[[ Records provided, beginning ]]
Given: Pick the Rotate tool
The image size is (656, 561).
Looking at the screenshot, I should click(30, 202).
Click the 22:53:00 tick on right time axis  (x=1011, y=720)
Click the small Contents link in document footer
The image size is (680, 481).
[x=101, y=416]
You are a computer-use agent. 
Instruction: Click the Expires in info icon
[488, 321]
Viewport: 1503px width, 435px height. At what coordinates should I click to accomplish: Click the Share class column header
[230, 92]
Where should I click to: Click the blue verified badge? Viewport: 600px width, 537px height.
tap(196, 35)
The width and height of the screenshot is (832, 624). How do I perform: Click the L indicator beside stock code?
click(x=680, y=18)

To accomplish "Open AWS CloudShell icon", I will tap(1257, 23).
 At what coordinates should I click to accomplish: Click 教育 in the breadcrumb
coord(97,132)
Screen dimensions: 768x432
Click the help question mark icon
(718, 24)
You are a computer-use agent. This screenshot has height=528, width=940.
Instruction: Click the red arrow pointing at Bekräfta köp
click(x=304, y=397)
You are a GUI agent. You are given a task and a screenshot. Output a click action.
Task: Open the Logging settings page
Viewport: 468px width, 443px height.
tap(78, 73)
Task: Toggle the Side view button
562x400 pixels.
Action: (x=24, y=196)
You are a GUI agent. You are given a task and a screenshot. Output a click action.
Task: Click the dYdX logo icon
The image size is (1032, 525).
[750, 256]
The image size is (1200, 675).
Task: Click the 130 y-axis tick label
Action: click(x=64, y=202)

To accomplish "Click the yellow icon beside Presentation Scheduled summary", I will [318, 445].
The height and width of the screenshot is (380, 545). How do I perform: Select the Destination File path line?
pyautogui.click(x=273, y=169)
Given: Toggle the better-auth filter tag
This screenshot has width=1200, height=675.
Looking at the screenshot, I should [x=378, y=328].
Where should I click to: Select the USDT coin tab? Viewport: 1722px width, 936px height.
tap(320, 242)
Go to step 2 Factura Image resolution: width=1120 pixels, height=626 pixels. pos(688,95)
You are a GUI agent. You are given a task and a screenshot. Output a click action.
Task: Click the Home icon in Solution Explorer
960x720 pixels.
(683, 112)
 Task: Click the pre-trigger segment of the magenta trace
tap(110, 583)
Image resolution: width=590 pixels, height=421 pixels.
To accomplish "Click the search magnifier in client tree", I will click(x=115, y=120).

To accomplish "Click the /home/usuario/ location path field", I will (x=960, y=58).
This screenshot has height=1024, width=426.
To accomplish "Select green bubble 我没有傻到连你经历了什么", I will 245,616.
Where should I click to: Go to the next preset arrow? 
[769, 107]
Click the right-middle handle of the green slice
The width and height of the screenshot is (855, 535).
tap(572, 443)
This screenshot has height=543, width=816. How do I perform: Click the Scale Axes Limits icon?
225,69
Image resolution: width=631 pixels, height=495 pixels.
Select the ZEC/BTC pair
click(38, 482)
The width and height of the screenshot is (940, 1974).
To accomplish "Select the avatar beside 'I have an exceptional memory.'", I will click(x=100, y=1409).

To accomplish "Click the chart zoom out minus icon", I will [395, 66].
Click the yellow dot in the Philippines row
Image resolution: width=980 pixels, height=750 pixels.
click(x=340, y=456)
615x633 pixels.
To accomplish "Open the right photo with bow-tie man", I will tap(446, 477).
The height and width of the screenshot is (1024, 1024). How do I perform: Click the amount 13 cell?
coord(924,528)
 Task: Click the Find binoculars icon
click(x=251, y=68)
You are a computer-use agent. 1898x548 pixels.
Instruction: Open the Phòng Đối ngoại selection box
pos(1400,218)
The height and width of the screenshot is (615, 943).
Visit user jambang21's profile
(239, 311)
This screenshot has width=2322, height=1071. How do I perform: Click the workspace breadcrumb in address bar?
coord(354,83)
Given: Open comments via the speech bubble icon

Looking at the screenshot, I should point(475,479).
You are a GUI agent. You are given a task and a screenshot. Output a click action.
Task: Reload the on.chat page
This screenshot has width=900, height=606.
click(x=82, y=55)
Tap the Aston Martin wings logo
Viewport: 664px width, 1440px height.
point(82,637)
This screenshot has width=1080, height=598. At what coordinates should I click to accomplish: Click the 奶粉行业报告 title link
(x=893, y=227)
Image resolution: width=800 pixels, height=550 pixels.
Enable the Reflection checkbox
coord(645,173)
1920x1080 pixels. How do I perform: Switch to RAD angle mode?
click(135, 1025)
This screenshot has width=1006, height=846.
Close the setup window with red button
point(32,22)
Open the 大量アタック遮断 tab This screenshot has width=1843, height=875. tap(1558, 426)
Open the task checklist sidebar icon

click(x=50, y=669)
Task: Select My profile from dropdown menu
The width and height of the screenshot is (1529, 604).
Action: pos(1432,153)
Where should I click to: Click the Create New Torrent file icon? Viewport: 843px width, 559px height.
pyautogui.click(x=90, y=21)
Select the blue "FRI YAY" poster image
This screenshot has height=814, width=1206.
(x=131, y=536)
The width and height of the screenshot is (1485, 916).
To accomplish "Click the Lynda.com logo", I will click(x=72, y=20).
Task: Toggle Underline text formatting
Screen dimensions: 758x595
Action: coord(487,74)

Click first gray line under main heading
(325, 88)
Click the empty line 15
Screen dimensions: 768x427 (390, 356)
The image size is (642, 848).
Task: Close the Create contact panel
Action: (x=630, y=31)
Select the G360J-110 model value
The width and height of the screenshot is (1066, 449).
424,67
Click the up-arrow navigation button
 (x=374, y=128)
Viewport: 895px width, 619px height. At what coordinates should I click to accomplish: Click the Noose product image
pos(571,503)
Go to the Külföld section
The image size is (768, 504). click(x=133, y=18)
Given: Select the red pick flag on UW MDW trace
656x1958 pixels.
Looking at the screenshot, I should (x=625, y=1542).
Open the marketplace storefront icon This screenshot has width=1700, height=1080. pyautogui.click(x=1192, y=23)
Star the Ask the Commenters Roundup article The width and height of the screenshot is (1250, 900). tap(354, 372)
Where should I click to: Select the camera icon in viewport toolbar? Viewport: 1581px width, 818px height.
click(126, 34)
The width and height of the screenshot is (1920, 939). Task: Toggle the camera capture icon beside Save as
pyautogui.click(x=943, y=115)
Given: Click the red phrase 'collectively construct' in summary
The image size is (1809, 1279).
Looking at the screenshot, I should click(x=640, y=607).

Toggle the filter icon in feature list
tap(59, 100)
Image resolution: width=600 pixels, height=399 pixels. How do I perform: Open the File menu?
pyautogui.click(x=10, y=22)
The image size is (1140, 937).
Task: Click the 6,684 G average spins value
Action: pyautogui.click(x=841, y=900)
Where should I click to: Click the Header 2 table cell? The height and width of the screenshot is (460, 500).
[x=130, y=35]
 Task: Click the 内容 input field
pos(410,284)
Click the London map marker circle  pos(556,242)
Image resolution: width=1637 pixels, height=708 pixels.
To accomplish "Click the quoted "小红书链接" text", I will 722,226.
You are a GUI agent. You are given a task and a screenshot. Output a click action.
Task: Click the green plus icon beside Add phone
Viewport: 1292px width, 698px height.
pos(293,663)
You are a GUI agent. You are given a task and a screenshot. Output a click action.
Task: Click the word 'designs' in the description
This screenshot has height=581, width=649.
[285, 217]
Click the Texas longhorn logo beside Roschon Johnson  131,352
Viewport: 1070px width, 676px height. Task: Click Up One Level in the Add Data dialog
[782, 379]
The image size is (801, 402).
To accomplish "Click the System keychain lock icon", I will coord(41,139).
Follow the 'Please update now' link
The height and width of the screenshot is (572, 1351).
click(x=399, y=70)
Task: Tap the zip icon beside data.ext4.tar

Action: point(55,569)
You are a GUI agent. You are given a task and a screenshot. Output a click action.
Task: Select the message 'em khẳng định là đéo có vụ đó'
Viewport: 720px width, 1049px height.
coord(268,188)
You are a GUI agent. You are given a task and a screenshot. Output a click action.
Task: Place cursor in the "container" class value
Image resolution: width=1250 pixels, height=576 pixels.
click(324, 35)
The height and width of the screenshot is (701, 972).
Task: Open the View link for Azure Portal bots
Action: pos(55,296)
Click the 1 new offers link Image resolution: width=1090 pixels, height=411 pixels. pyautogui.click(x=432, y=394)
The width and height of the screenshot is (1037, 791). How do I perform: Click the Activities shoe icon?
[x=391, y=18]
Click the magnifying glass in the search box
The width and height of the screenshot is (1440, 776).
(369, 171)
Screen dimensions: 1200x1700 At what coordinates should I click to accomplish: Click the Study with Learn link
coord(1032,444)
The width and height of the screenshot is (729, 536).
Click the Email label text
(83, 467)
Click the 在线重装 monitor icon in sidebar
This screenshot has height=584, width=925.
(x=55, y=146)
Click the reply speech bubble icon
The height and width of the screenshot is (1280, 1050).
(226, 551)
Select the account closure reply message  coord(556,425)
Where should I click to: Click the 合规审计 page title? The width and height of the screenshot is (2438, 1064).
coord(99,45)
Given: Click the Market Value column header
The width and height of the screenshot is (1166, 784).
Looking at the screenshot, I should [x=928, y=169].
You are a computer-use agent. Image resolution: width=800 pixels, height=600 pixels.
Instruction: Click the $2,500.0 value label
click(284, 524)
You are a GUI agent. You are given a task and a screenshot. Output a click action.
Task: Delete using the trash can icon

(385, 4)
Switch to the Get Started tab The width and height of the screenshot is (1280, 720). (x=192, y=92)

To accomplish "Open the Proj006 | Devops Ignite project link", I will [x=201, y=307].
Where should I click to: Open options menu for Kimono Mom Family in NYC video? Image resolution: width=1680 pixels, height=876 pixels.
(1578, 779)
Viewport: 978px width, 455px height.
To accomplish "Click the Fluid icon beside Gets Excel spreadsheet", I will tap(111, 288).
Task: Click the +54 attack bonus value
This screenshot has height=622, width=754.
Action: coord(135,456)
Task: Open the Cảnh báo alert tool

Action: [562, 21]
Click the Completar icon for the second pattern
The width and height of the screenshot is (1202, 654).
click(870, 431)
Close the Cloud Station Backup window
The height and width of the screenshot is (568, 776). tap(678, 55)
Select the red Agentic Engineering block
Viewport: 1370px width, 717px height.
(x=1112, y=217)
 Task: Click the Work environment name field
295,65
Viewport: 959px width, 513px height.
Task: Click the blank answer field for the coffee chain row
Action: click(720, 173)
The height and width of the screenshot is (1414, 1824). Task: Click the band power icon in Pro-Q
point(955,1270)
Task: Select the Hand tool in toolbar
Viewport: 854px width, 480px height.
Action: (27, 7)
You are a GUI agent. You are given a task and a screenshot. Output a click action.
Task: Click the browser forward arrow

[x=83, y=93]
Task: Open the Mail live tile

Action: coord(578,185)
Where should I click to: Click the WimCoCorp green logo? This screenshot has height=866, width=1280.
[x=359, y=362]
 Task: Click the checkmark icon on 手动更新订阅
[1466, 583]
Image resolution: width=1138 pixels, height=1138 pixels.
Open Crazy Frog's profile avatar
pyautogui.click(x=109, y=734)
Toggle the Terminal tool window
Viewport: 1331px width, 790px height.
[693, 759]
[[ Records provided, end ]]
• What is required: Show all lines above holding the word "message".

• Answer to this task:
Task: Select the message 'em khẳng định là đéo có vụ đó'
Select the account closure reply message  coord(556,425)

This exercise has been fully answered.